### What you are asked to do
Skip the pictures. Copy all the rest of the records down exactly.

### Exercise input
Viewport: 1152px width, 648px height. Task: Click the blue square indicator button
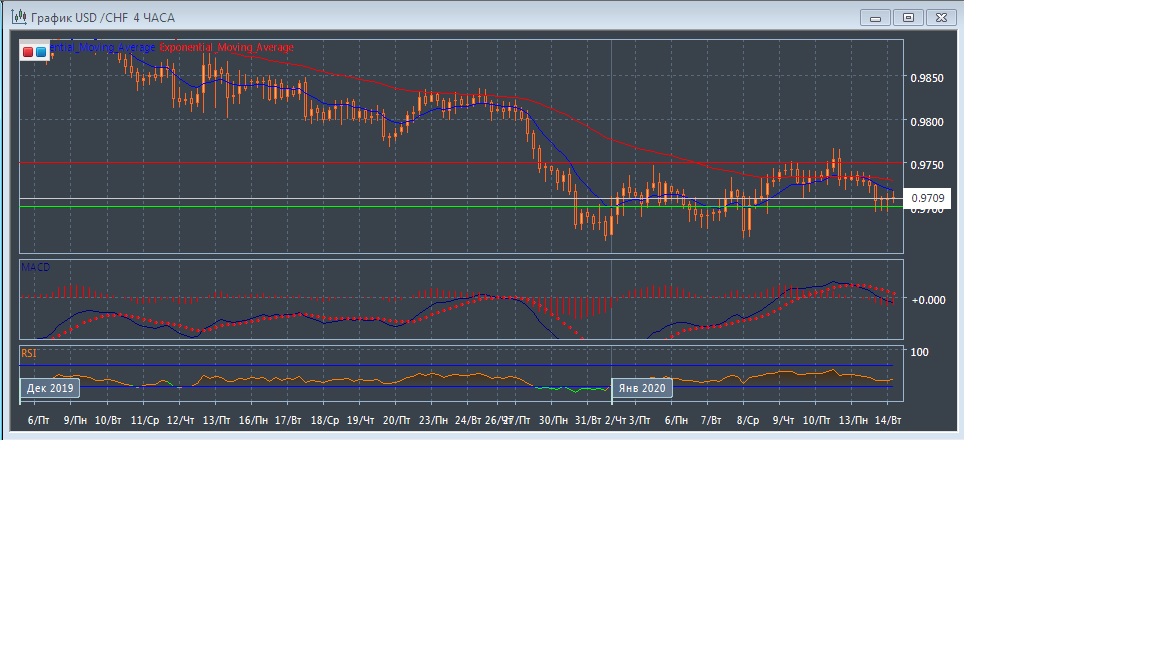coord(41,51)
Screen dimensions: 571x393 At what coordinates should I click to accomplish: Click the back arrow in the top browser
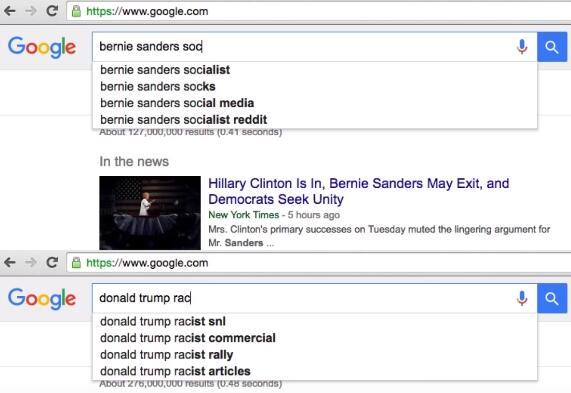click(10, 11)
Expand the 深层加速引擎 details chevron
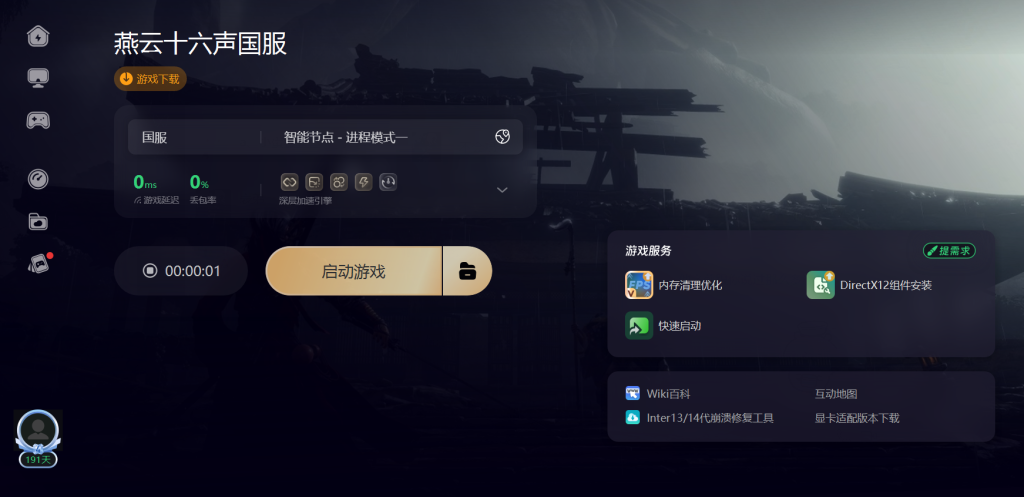Screen dimensions: 1024x497 [x=502, y=190]
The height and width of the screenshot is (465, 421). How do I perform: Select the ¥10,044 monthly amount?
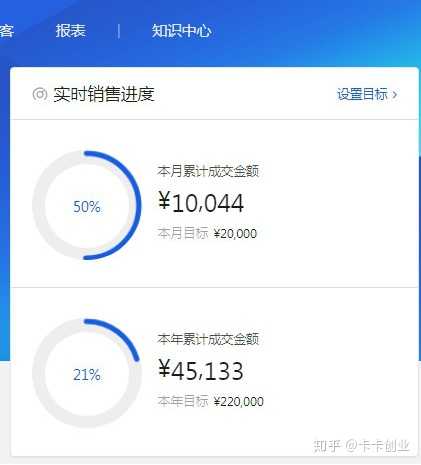pyautogui.click(x=201, y=203)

### Result below
Viewport: 1152px width, 648px height. Task: Click the blue square indicator button
coord(41,51)
Screen dimensions: 571x393 At what coordinates should I click to accomplish: Click the back arrow in the top browser
click(10, 11)
Expand the 深层加速引擎 details chevron
Screen dimensions: 1024x497 [x=502, y=190]
The height and width of the screenshot is (465, 421). How do I perform: Select the ¥10,044 monthly amount?
pyautogui.click(x=201, y=203)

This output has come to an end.